Я слушаю вполуха, но думаю о том, что вот ведь сейчас я должен немедленно запретить все эксперименты в открытом космосе, мало того, косвенно уже запретил, Режим семнадцать вам не шутки! Представляю, какой поднимется кипеж, ведь ученые - люди одержимые, плохая еда или сон в скафандре в пусковой шахте им - семечки, а вот срыв работ - катастрофа.
Не потому, что они такие герои труда и созидания, а по той простой причине, что в понимании нового для них таится смысл жизни, ради которого они бросили на Земле очень многое.
Под булькающий голос Грэймса я вспоминаю, как года три назад мы выловили в космосе камень. Или он нас выловил. Неплохой такой булыжник неправильной формы, каменный пенёк размером с пятиэтажный дом. Обычный обломок планетных катаклизмов.
Боясь попасть под его удар, наши пилоты были вынуждены лавировать в пространстве, используя гравики, что весьма нелегко для нашей кружевной каракатицы, не имеющей никаких двигателей.
Камень двигался не спеша, медленно вращаясь и вёл себя странно, он не стал пролетать мимо, а на наши маневры ответил необычно - изменил свою траекторию. Совсем немного, но поскольку за ним следили пристально, как за врагом на ринге, отклонение заметили. Тогда и пришла мысль - поймать!
Мужики сумели постепенно замедлить скорость и притянуть булыган к себе, залезли на него, сильно рискуя жизнью, это вам не просто на корпус выйти, камень крутился в другой плоскости и мог оторвать страховку вместе с головами.
У нас, конечно, нет на станции никакого персонала для вылавливания камней и вся эта авантюра могла закончиться плохо, но молодые охранники, которым обрыдло неподвижно торчать на своих вахтах, с восторгом набросились на каменную махину.

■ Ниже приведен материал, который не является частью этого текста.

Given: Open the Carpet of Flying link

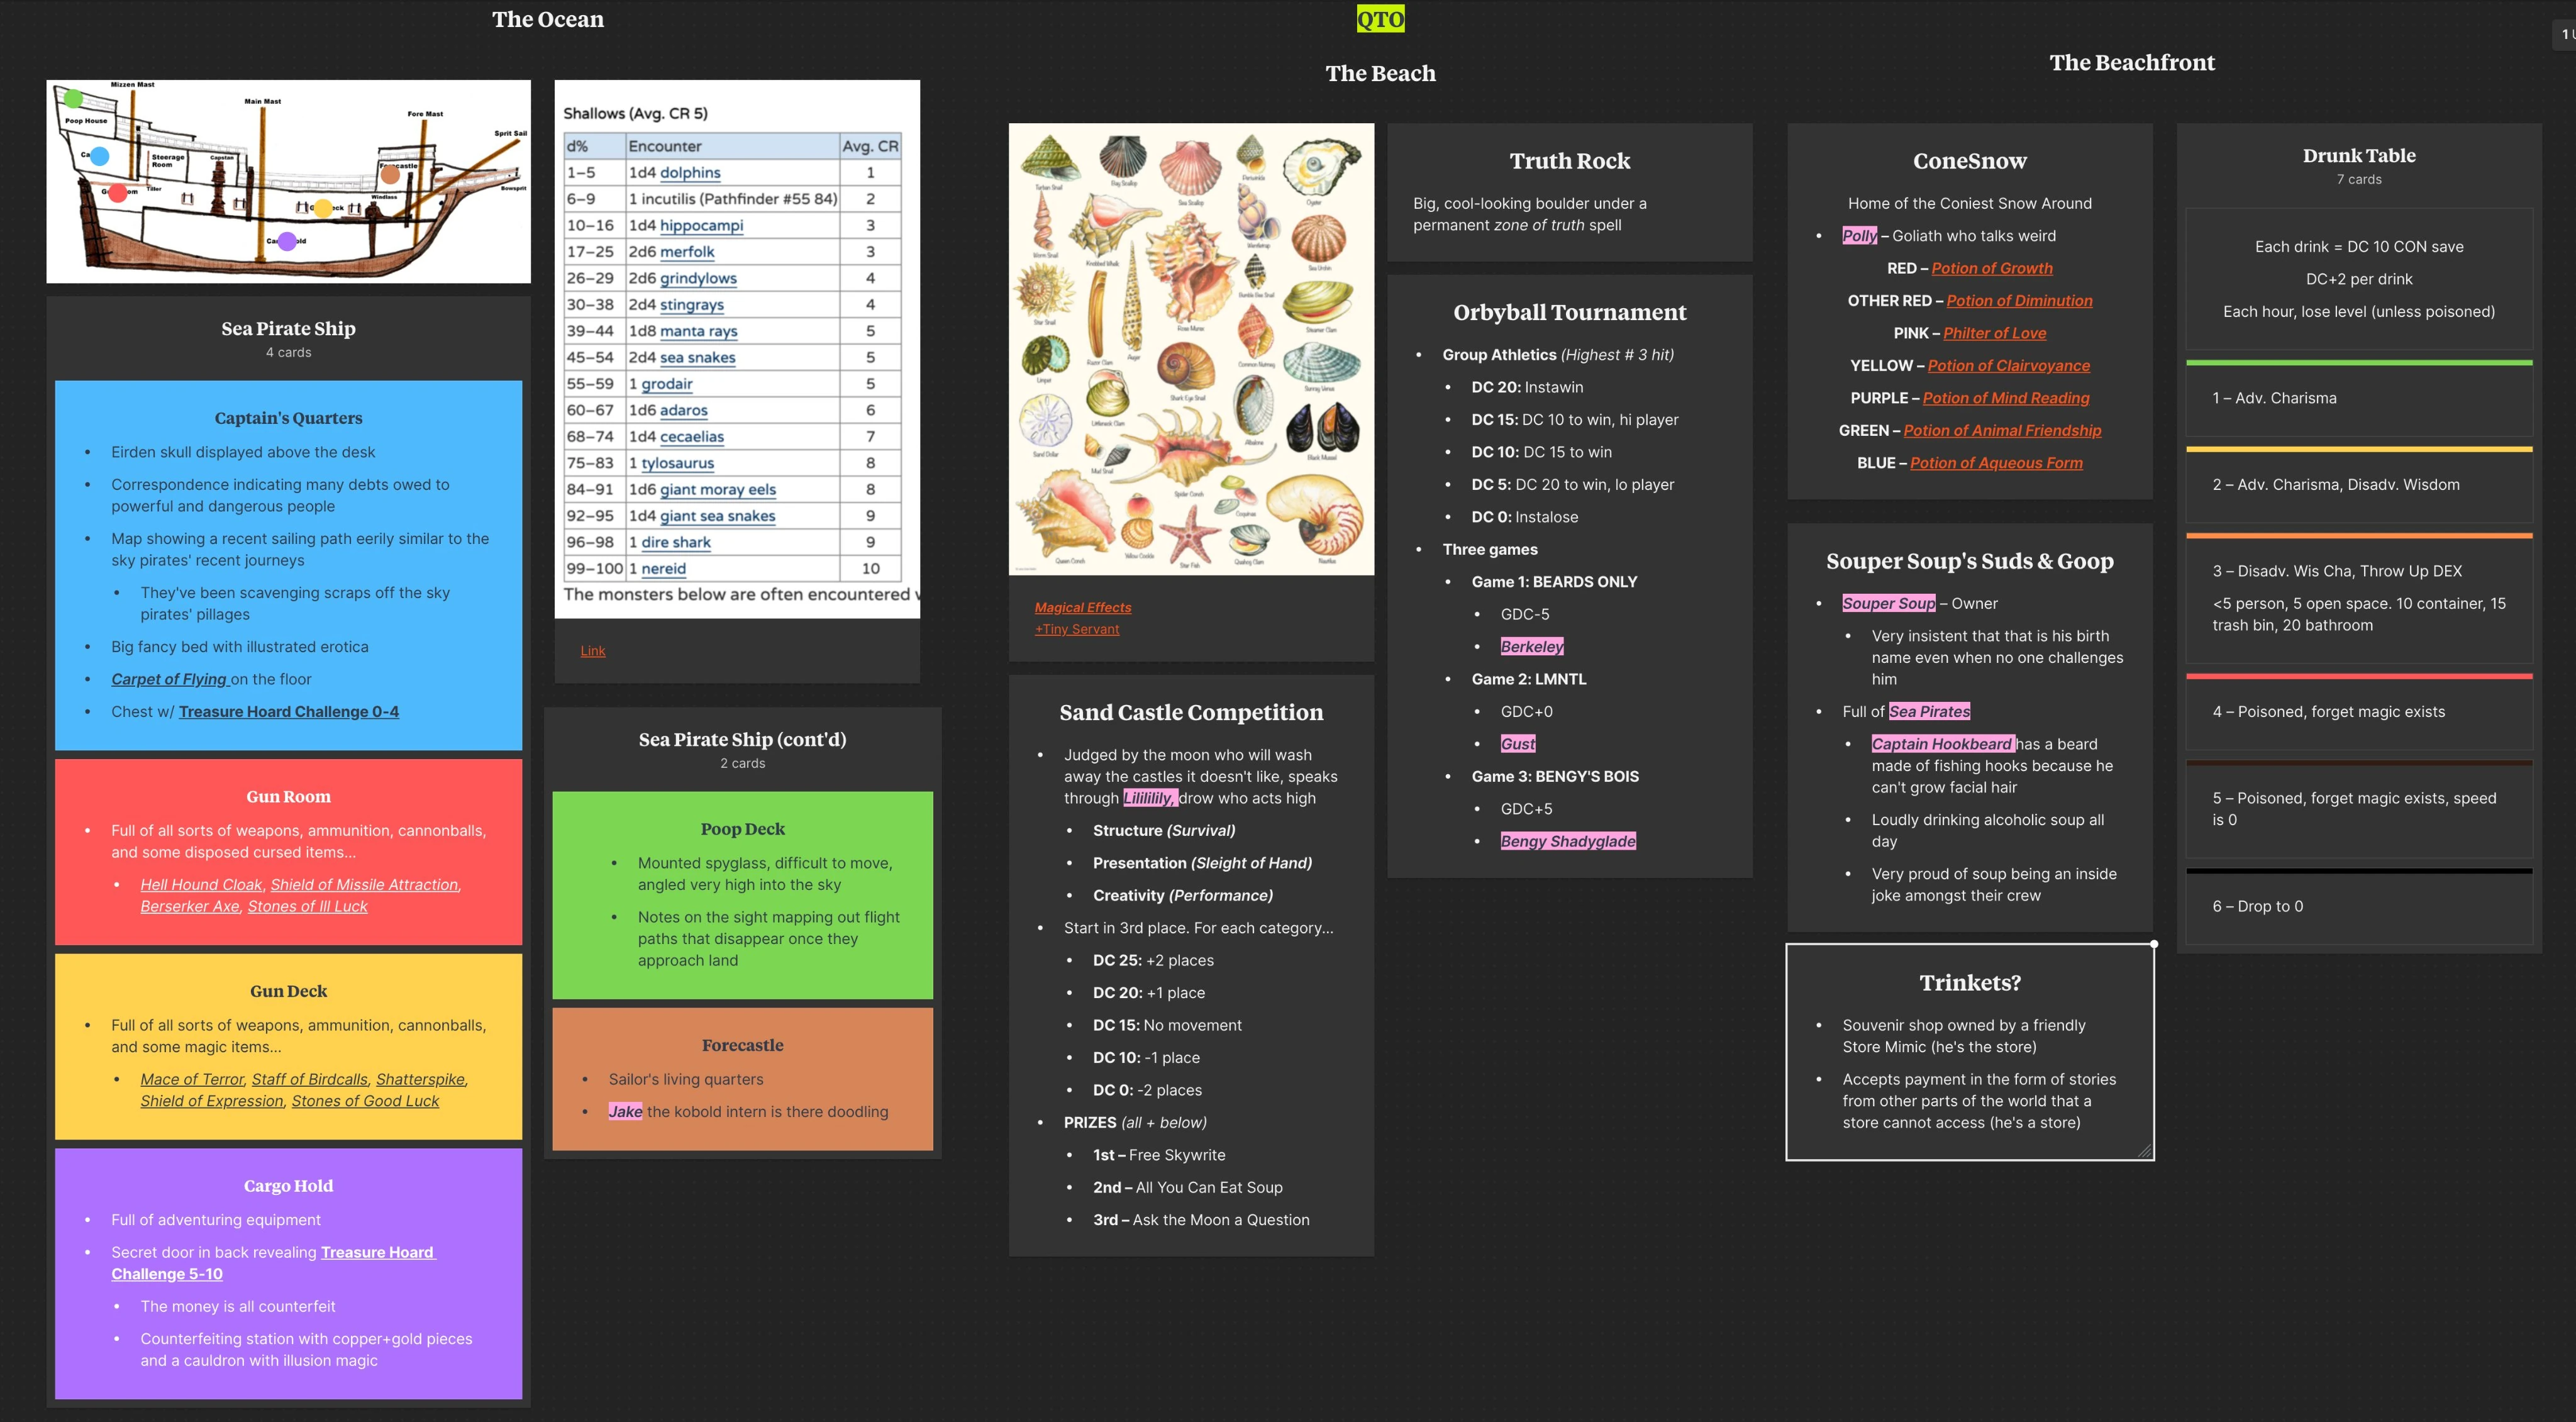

Эти добры молодцы, как джигиты в цирке, или как ковбои на злого бычка, залезли на астероид, обложили щитами в нужных местах и постепенно заставили слиться со станцией, сделав обломок частью Ковчега.
Больше года шла эта работа, которая на фоне скучного рутинного полёта казалась таким же необычайным приключением, как освоение Северного Полюса. Сейчас пленник постоянно висит пред нашими очами, обляпанный листами гравитационного экрана и мы дрейфуем вместе.
Такой камень для космофизика - мечта. Залезай верхом, крутись вместе с ним, твори свои наблюдения. Честно говоря, как бывший технарь я ужасно позавидовал молодым ученым, которые именно так и сделали и даже затащили на камень какую-то старую стальную оболочку и сотворили себе в ней временное жилье безо всяких удобств, чтобы не терять времени на переезды.
Так вот, на этом неровно обтёсанном камне оказалось странное гладкое, даже отполированное место, размером с большую лужу или крохотное озерцо, метров десять в диаметре, напоминавшее донышко гигантской стеклянной бутылки, весь камень был обколотым, шершавым и грубым, а здесь, словно громадный глаз торчал из скалы, только без зрачка.